ALTHOUGH, in the preceding pages, we have demonstrated from the laws of civil society—the usage of states—the practice of Parliament, and from the declarations of his Majesty, and the uniform resolutions of both houses of the legislature, the indispensable obligation which Parliament is under to make compensation to the Loyalists adequate to their losses; we will yet further corroborate those arguments by the opinions of the first minister of Great Britain, in a case similar, but of much less public merit and importance; opinions not hastily formed, but established in his enlightened mind, after the fullest deliberation upon the subject, and which therefore, we must conclude, speak the language of law and truth. These opinions are to be found in his memorable speech in February 1787.
The case upon which this speech was made is that of Mr. Hastings. This gentleman, as Governor General of our Indian possessions, was charged with resuming the Jaghires, the property of the Begums of Oude, promising them compensation which he did not make. A motion was made in the House of Commons to impeach him for this act of violence and injustice. In the course of the debate, Mr. Pitt declared, “That there were but two principles which could justify a resumption of these Jaghires. To resume the property of any subject, or of any Prince with whom you are in alliance, it was necessary that either it should be first forfeited by delinquency, or that impending and immediate political danger should authorise the seisure. But in either case justice should be observed. For if you seized them as a punishment for a crime, it should be done with justice. Could the political emergency be proved, it would certainly acquit Mr. Hastings of the criminality. For the necessities of the public safety produced many instances of the justice of possessing private property,provided you give to those you have despoiled an adequate compensation.”

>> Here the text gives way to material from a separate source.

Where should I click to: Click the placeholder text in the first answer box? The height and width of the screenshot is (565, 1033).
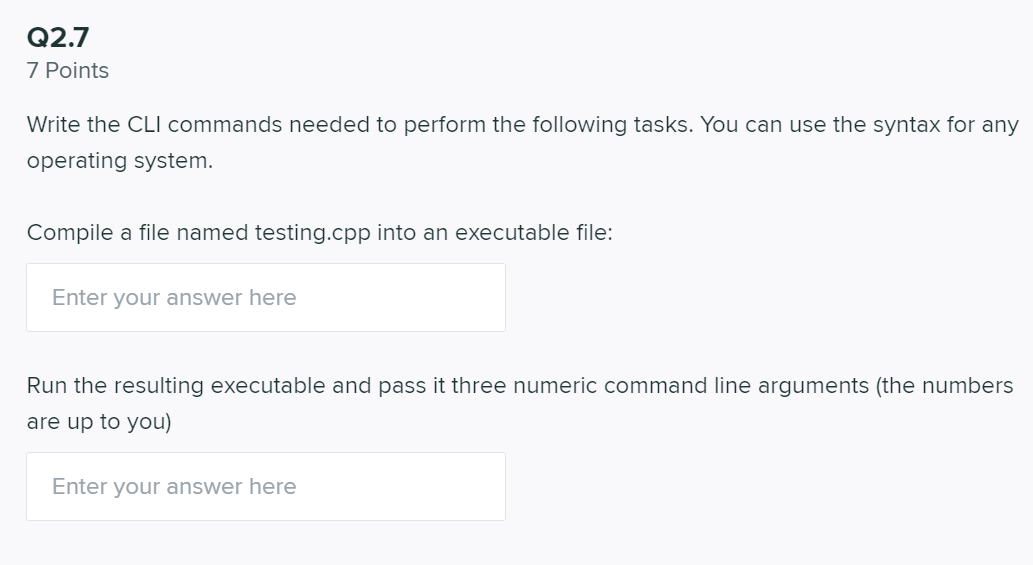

He further contended, that the right in the State to take the property of the subject, or an ally, is founded on the compensation to be made. “For,” says he, “the necessities of the State made it common justice to resume private property, which was always the right of public benefit. When any dangers arose, even to a subject or a prince, self-preservation dictated the lawful possessing of every means to avert the approaching or impending danger. But the criterion of the right was the justice with which it was accompanied.
“Thus, if such had been the state of affairs, as to render it indispensably necessary to resume the Jaghires, for the immediate preservation of our possessions and territories; anadequate compensation should have beenmost sacredlygiven to the dispossessed.
“If these Jaghires occasioned so much disturbance at Fyzabad, as to threaten broils and contentions, that produced such evils to our State as were necessary should be avoided, the resumption of them was morally and politically just, attended with the adequate compensation.”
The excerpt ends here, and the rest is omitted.